#### Source passage:
━━━━━━━━━━━━━━━━━━━━

Docket Nos. 132953, 135308.
Submitted December 2, 1992, at Detroit.
Decided April 19, 1993, at 9:30 A.M. Leave to appeal sought.
Lopatin, Miller, Freedman, Bluestone, Erlich, Rosen Bartnick (by Richard E. Shaw), for the plaintiffs.
Neal Lengauer, P.C. (by Warren A. Hampton), for the defendants.
Before: CORRIGAN, P.J., and WEAVER and CONNOR, JJ.
In this negligence action, plaintiffs appeal from the grant of summary disposition pursuant to MCR 2.116(C)(7) to defendants Joan Shifford, Jeanne Asch, Wayne Case, and South Lyon Community Schools. We affirm.
Adrian and Lauren Dedes (hereafter the children) lived on Ten Mile Road in South Lyon and attended a local elementary school. They traveled to school by bus. Defendant Joan Shifford was the bus driver on their route and defendant Jeanne Asch was the director of transportation for South Lyon Community Schools. The children's home was located on the north side of Ten Mile Road. Asch, in conjunction with Shifford, had designated the place where the children were to wait for the bus: on a grassy hill, behind a mailbox, about fifteen feet west of their driveway. Shifford would approach from the west, stop the bus on the south side of the road, activate the red flashers on the bus, and signal to the children when it was safe to cross Ten Mile Road.
Unfortunately, the children did not always wait where they had been instructed. Sometimes they waited on the paved shoulder of the road instead of the grassy area behind it. Adrian had been a particular problem in this regard. On the morning of June 2, 1989, Adrian (then age ten) and Lauren (then age seven) were walking hand in hand along the shoulder of the road, toward the bus stop, when they were struck by a car driven by Anthony Neumaier. Adrian was killed and Lauren was injured. A passenger in Neumaier's car testified that Adrian suddenly stepped into the path of the oncoming traffic. Lauren claimed that Neumaier's car swerved to the right and hit them. Lauren also claimed that Shifford had said that if they did not wait for the bus on the shoulder of the road, the bus would not stop.

━━━━━━━━━━━━━━━━━━━━

#### Dataset extract:

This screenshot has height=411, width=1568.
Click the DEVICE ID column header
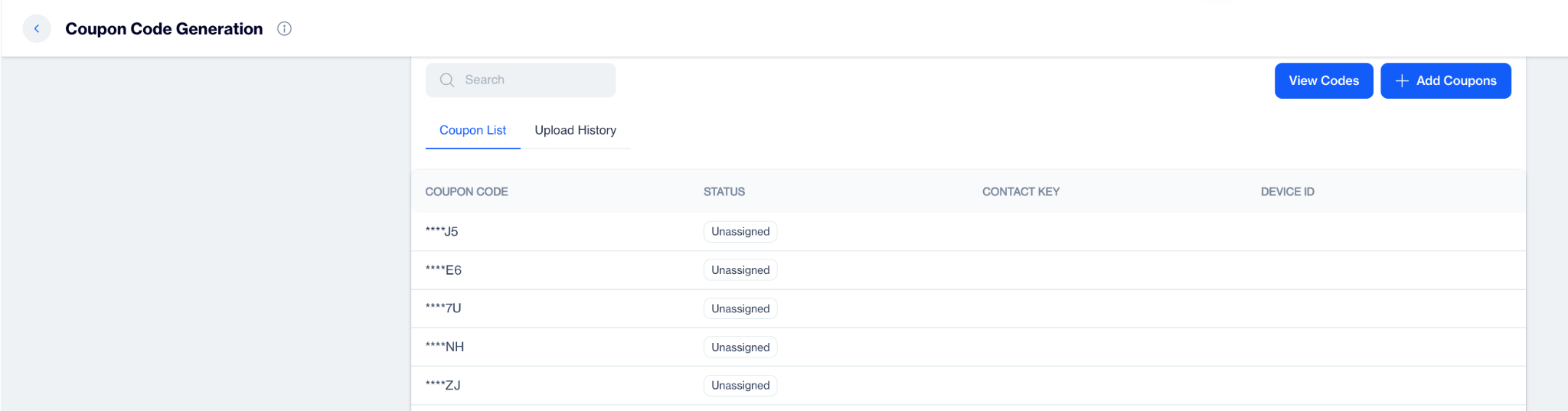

━━━━━━━━━━━━━━━━━━━━

#### Task details:
Reproduce the passage of the court opinion above word for word, starting with "Adrian and Lauren" and going on through "cross Ten Mile Road.".

#### Written reply:
Adrian and Lauren Dedes (hereafter the children) lived on Ten Mile Road in South Lyon and attended a local elementary school. They traveled to school by bus. Defendant Joan Shifford was the bus driver on their route and defendant Jeanne Asch was the director of transportation for South Lyon Community Schools. The children's home was located on the north side of Ten Mile Road. Asch, in conjunction with Shifford, had designated the place where the children were to wait for the bus: on a grassy hill, behind a mailbox, about fifteen feet west of their driveway. Shifford would approach from the west, stop the bus on the south side of the road, activate the red flashers on the bus, and signal to the children when it was safe to cross Ten Mile Road.